В начале книги Старки рисует портреты каждого представителя старшего поколения, а ближе к концу книги описывает своего брата и сестер. Отца она изображает с выгодной стороны: это великий ученый, блестящий оратор, справедливый и честный, любящий своих детей, хоть и отстраненный. В начале книги она описывает мать вполне доброжелательно, хотя и подчеркивает, что та постоянно переживала из‑за своей внешности. Однако позже (особенно когда Энид становится подростком) Старки пишет, что ее отношения с матерью были отмечены постоянными стычками. Она откровенно осуждает своих дядюшек и тетушек. По ее мнению, дяди и тетки по отцовской линии — люди, лишенные чувства юмора, воспринимающие себя всерьез и «боявшиеся отступить от условностей»22
. Сестры ее матери (в отличие от нее самой) были «шустрыми, любящими удовольствия и самих себя». Они курили по пятьдесят и более дорогих сигарет в день, когда кто-то из них гостил в доме, «повсюду были заметны подносы с напитками, и, более того, они играли в покер и на скачках»23. Тетушка Элси «ленива и потакает своим желаниям»24. Тетушка Ида цинична, остроумна и резка: «Для огня ее остроумия не было ничего святого. В юности ее грубые высказывания часто смущали меня, ведь дома я никогда не слышала ничего подобного»25. Тетушка Хелен тем не менее была ее любимой теткой, их связывали особые отношения. Когда Энид была маленькой, эта красивая дама явилась ей как Королева фей однажды в лесу, чтобы остаться для нее Королевой фей навсегда. Однако Старки свободно комментирует сексуальность этой (к тому моменту уже покойной) тетки:Тетушка Хелен имела репутацию той, что не откладывает секс на потом. Я не знаю, было ли это правдой, но я знаю, что этому верила моя мать. Конечно, где бы она ни появлялась, она всегда была окружена стайкой восхищенных молодых людей, и вплоть до самого дня ее смерти она была очень привлекательной26
.Что касается ее младших сестер, которые были живы на момент публикации, то Мюриэль загадочна, Шу-Шу «ревностно относится к своим правам и интересам»27
, Нэнси «ленива»28. Старки изображает тетушек откровенно, но их портреты не негативны, а выписаны вполне любовно. В основном она обращает внимание на то, что ни одна из ее сестер никогда ничего не добилась, несмотря на многочисленные таланты. Как у Старки хватило смелости опубликовать такой текст?
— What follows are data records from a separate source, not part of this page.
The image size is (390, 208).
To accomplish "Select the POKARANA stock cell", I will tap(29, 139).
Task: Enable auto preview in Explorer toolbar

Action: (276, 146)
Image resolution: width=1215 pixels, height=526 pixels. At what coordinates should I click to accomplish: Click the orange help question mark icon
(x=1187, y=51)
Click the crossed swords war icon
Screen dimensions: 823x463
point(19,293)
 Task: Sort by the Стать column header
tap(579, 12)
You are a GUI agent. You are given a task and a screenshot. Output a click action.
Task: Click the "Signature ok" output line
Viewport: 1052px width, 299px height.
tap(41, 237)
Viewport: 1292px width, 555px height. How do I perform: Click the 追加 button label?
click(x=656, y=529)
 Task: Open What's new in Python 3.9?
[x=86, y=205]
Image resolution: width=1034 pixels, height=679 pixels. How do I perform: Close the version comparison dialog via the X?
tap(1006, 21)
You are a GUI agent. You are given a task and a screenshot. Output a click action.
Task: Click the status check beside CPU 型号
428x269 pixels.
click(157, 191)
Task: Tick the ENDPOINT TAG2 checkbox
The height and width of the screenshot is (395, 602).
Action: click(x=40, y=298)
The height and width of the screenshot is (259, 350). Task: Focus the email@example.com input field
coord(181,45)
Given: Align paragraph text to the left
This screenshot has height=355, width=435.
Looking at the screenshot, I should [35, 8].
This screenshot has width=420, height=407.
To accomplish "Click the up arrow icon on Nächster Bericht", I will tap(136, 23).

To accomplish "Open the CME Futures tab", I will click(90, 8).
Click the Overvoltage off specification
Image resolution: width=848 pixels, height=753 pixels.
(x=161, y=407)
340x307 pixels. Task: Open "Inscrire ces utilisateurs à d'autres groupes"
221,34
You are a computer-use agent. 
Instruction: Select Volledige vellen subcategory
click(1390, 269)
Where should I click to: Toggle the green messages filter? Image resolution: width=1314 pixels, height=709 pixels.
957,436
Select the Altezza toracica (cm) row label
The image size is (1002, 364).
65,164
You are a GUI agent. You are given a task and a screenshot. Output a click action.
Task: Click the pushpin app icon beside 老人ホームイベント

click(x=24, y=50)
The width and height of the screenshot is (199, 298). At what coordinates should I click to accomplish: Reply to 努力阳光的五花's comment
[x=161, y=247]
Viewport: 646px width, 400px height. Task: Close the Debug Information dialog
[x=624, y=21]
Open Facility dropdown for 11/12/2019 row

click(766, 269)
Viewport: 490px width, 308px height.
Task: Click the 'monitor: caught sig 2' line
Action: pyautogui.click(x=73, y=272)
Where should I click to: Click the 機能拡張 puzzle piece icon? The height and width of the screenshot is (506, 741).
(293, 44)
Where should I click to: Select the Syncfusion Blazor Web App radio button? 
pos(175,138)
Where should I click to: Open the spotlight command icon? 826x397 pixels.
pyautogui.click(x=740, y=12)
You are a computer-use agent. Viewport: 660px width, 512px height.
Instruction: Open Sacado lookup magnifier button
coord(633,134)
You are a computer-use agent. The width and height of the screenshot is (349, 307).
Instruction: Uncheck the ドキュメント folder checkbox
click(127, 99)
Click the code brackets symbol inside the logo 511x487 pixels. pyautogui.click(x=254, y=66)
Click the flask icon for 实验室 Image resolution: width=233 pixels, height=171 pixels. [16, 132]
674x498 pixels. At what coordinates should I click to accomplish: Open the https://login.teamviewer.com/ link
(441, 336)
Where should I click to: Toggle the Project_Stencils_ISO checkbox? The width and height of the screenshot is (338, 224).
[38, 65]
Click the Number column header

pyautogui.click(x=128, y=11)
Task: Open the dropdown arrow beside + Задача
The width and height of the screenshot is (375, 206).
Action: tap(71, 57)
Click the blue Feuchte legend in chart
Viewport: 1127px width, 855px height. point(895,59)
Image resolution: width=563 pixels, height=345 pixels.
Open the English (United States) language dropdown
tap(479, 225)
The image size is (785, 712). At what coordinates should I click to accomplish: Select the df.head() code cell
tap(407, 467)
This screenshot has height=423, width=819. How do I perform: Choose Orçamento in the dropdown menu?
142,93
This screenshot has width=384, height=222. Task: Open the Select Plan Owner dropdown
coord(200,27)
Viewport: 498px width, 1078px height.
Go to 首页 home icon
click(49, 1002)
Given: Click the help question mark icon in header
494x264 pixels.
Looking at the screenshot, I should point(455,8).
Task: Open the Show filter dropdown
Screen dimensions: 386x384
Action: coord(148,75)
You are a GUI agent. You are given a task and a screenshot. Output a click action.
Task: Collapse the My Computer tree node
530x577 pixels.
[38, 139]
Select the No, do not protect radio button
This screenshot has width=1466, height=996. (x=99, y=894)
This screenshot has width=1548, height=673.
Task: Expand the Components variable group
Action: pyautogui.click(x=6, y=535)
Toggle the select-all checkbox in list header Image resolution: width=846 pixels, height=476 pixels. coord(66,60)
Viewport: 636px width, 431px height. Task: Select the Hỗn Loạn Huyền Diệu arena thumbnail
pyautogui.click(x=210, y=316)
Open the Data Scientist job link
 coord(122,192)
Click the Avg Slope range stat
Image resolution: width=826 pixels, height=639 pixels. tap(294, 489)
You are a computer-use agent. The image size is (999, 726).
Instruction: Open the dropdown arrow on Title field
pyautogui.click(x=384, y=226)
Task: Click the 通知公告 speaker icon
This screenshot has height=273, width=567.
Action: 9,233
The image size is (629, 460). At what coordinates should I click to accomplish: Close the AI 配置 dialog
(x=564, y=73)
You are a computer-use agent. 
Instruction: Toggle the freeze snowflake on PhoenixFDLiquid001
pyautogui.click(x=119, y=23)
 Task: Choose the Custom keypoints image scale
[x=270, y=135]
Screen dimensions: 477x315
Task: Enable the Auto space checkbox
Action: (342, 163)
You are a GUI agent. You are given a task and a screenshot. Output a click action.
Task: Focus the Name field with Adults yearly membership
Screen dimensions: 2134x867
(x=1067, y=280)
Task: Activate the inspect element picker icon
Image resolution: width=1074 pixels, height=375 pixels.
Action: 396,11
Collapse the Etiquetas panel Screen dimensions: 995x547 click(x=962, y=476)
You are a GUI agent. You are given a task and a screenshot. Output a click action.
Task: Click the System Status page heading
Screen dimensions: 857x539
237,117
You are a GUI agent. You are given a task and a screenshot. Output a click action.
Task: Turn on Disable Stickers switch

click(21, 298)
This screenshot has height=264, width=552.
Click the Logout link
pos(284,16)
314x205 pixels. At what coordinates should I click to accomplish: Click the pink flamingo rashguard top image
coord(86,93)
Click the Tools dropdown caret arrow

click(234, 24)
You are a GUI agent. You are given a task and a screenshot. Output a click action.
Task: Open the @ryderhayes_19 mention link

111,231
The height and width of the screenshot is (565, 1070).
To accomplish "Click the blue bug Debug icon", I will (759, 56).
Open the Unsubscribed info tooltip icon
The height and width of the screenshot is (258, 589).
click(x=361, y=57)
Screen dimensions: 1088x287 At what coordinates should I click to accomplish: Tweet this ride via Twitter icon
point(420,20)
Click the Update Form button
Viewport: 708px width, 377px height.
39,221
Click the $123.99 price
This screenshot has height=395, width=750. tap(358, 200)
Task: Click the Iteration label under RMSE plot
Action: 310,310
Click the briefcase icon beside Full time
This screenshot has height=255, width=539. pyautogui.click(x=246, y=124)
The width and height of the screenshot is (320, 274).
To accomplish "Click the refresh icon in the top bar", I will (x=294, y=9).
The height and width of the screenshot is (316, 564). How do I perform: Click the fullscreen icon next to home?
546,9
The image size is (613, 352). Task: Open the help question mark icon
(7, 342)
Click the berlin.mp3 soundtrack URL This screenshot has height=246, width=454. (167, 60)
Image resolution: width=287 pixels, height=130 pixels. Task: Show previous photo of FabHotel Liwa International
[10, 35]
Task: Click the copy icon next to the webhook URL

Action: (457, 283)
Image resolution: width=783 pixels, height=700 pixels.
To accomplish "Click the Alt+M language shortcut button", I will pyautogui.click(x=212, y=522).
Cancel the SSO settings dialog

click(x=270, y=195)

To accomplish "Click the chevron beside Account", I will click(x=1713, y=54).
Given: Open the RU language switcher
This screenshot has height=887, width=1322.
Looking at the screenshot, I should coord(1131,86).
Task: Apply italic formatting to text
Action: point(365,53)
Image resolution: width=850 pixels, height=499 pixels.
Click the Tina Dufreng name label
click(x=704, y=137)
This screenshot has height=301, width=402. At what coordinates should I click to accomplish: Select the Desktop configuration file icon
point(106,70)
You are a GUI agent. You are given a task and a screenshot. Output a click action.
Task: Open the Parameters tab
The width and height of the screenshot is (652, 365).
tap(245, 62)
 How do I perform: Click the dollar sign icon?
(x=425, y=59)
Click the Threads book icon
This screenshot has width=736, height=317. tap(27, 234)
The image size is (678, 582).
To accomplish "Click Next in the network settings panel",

Кажется, что после Лухан женская автобиография детства вышла на новый уровень. Все больше и больше писательниц, включая Старки, отказались от натянутых приличий и стали свободно высказывать свое мнение.Помимо потрясающего «Происхождения» Мэйбл Додж Лухан и чуть менее провокационного текста Сигрид Унсет, до этого момента секс не обсуждался в женских автобиографиях детства. Мэри Баттс упомянула сексуальность, как проблематичный аспект между ней и ее матерью, но это было вырезано в первой редакции. Старки, хотя ее высказывания о сексе по сегодняшним меркам выглядят невинными, демонстрирует, что она — дитя фрейдистской революции, осведомленное в вопросах сексуальности, комментируя или анализируя сексуальность различных женщин. Она подозревает свою тетю Иду в том, что та разочаровалась в сексе. Отмечает, что французскую гувернантку привлекал ее собственный брат. Шу-Шу пользовалась популярностью у пожилых мужчин, а Нэнси сексуальна29
. Она подчеркивает, что сама долгое время была очень невинной и по-детски наивной — например, она верила в фей, пока семья не собралась переехать в Дублин, когда ей было около четырнадцати лет. Однако она способна небрежно сказать о себе, что эпизод из детства, когда мальчик оттолкнул ее от брата, зажег в ней «мазохистское влечение» к «презрительным, снисходительным молодым людям»30.О себе Старки пишет откровенно и, казалось бы, не сдерживается. Ее автобиография будто впитала французскую исповедальную традицию. Она с детства была увлечена французской литературой. Девочка училась французскому языку у гувернантки-француженки, читала французскую литературу, изучала современные иностранные языки в Оксфорде, а затем получила докторскую степень в Сорбонне. Среди писателей, которых она предпочитает, — бунтари и неоднозначные фигуры, как и она сама. Среди них можно отдельно выделить Андре Жида, чьей работой она безмерно восхищалась. В «Дитяти леди» она пишет, что знакомство с «Яствами земными» Жида в возрасте пятнадцати лет ознаменовало поворотный момент, придавший ей мужество в подростковом бунте.